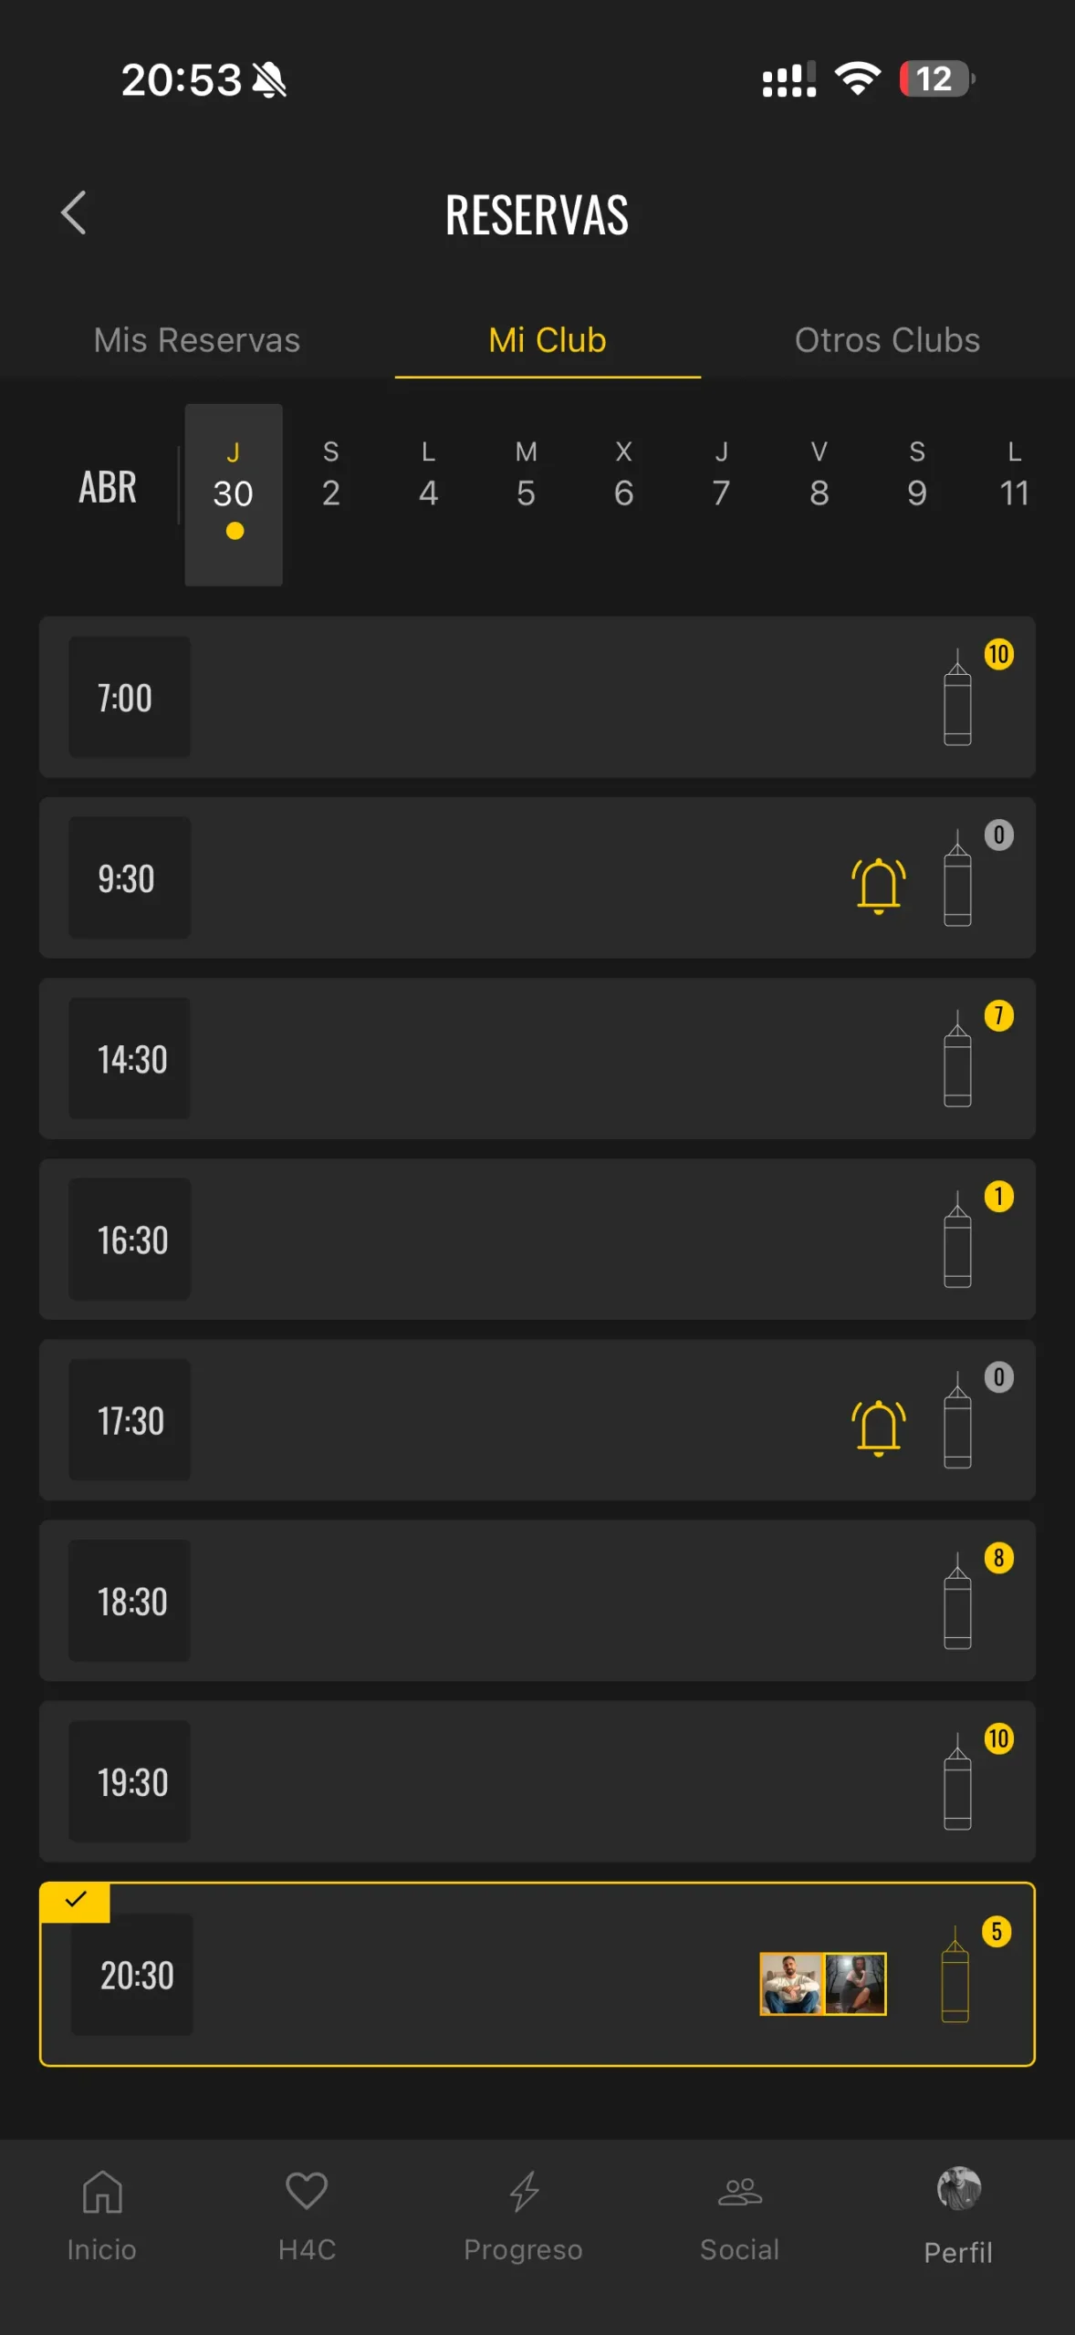Image resolution: width=1075 pixels, height=2335 pixels.
Task: Switch to the Mis Reservas tab
Action: tap(197, 340)
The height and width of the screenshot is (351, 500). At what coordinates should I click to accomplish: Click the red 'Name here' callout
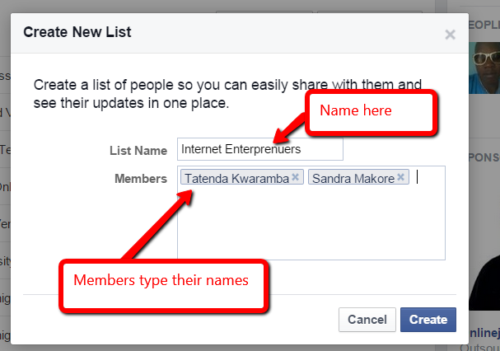pyautogui.click(x=371, y=112)
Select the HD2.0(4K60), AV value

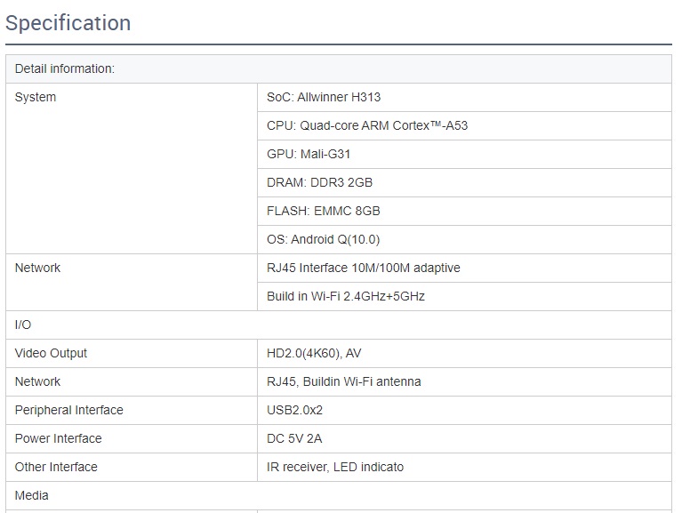(314, 354)
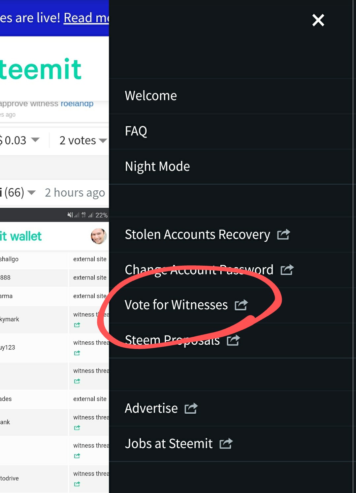This screenshot has height=493, width=356.
Task: Click the Stolen Accounts Recovery external-link icon
Action: tap(283, 235)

__What you need to do__. Starting at the line that contains "The height and", reproduce every line through the last one in the records exactly, and omit all pictures.

__Expected output__.
The height and width of the screenshot is (351, 500). At what coordinates should I click to accomplish: Click the red 'Name here' callout
pyautogui.click(x=371, y=112)
Select the HD2.0(4K60), AV value

(314, 354)
This screenshot has height=493, width=356.
Task: Click the Stolen Accounts Recovery external-link icon
Action: tap(283, 235)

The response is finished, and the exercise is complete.